Bug 1564

Summary: need safe IO that works in all possible contexts
Product: systemtap Reporter: Frank Ch. Eigler <fche>
Component: runtimeAssignee: Martin Hunt <hunt>
Status: RESOLVED FIXED    
Severity: critical CC: wcohen
Priority: P1    
Version: unspecified   
Target Milestone: ---   
Host: Target:
Build: Last reconfirmed:

Description Frank Ch. Eigler 2005-10-26 21:03:20 UTC
See bug #908 comment #7.  The problem appears to be the runtime's eagerness to
wake up stpd regardless of context.  It needs to protect itself against being
invoked from such places, for example by deferring such signalling until it's
safe to do so (say, using a background timer).

Generally, you should review each kernel call made from within the runtime to
assess whether it is universally safe, or can/should be detected otherwise. 
Those functions that are only called during module init/exit need only a lesser
degree of care.  But those callable from probe handlers need to be paranoid.
Comment 1 Martin Hunt 2005-10-26 22:55:46 UTC
Looks nasty.  From within __switch_to() we cannot  do printk(), log() or
schedule anything to happen later, AFAICT. That's OK, because if we can detect
unsafe conditions, we can always put the data in a buffer and let the next IO
trigger the wake_up().

What exactly do you think should have been detected to determine that IO was
unsafe from within this function?

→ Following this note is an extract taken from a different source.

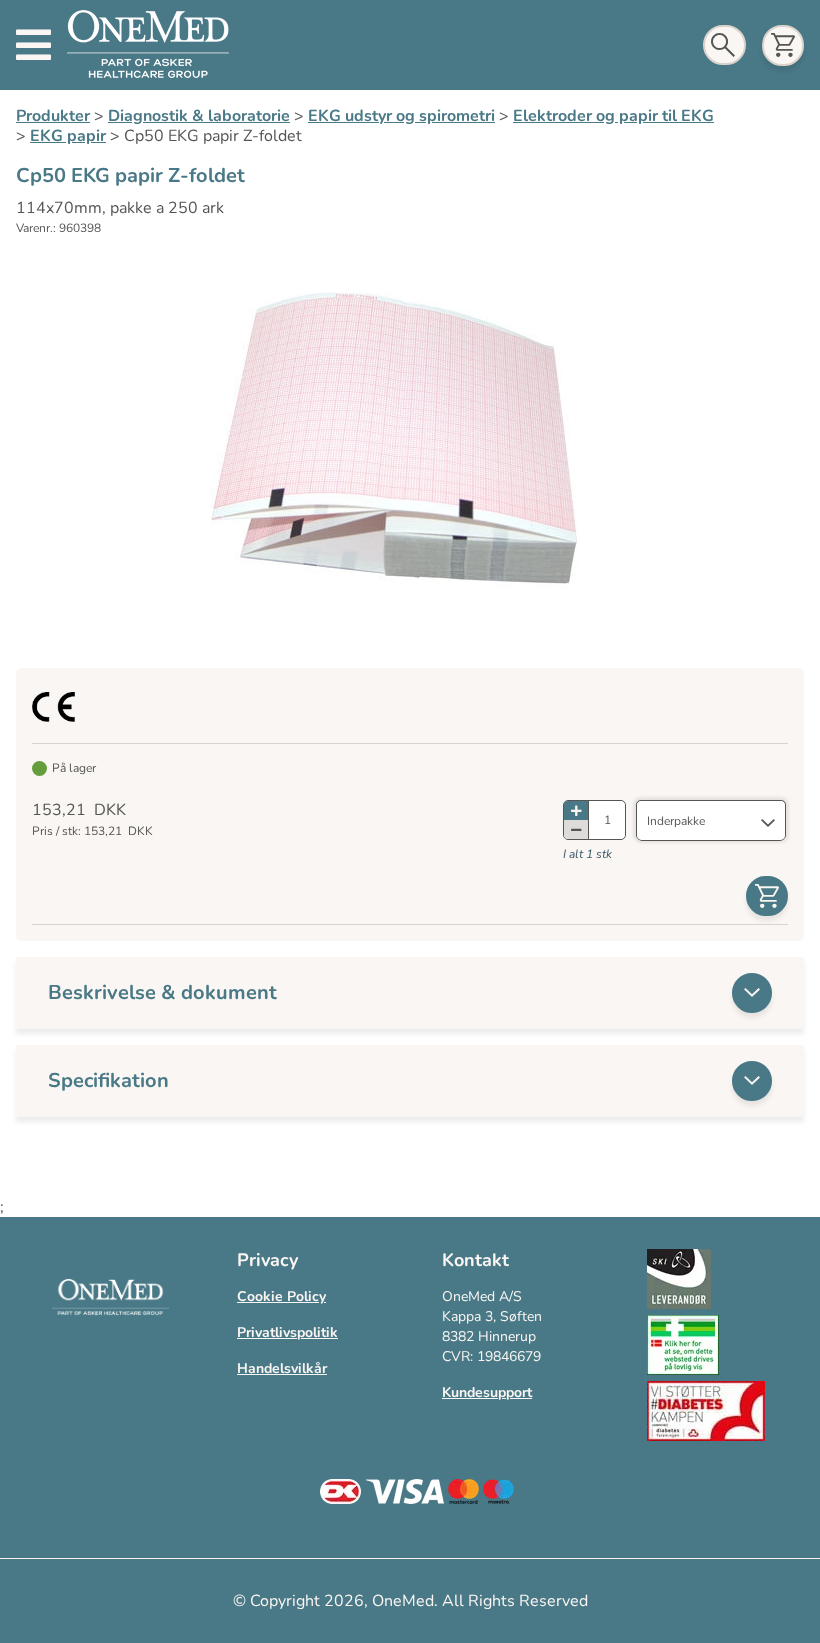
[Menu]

Because I am not sure.
Comment 2 Frank Ch. Eigler 2005-10-27 00:30:54 UTC
I don't know if there is a runtime test for safety.  The most pessimistic
approach is to always buffer, and use a background task of some sort to do all I/O.

We might be able to do some blacklisty thing with the assistance of the
translator.  The embedded-C code can tell where the probe point was inserted.  A
refined form would be able to test whether sensitive files like *sched.* were
involved in a kprobe.  That could trigger special behavior.
Comment 3 Martin Hunt 2005-11-10 17:28:23 UTC
This is being worked on.
Comment 4 Frank Ch. Eigler 2005-11-12 12:25:25 UTC
The problem may not be limited to I/O.  I believe the entire runtime needs to be
audited to enumerate and analyze **all** kernel functions used from within probe
context.  Any of these that contain critical sections, or call sensitive
subsidiary functions, need to be avoided if at all possible.  This avoidance can
include replication of kernel code if needed (since we will guarantee that no
introspective probe can be placed on a systemtap probe module).
Comment 5 Frank Ch. Eigler 2005-11-12 12:32:35 UTC
*** Bug 1837 has been marked as a duplicate of this bug. ***
Comment 6 Frank Ch. Eigler 2005-11-12 12:55:19 UTC
Another method of ameliorating the problem is consistent use of auxiliary worker
threads to carry out any kernel services that cannot be safely called and thus
need to be deferred.  Signalling between the probes and these worker threads (or
just one) would of course have to be simple and not itself involve kernel services.
Comment 7 Frank Ch. Eigler 2005-11-24 21:15:01 UTC
*** Bug 1919 has been marked as a duplicate of this bug. ***
Comment 8 Martin Hunt 2005-11-30 11:15:30 UTC
*** Bug 1594 has been marked as a duplicate of this bug. ***
Comment 9 Martin Hunt 2005-11-30 11:21:18 UTC
Checked in fix. Needs better testing, of course.
Comment 10 Frank Ch. Eigler 2005-11-30 21:35:38 UTC
Please construct some tests that aim to stress this new code.  For example, some
systemtap script to probe & log printk, hw interrupt handlers, and the like.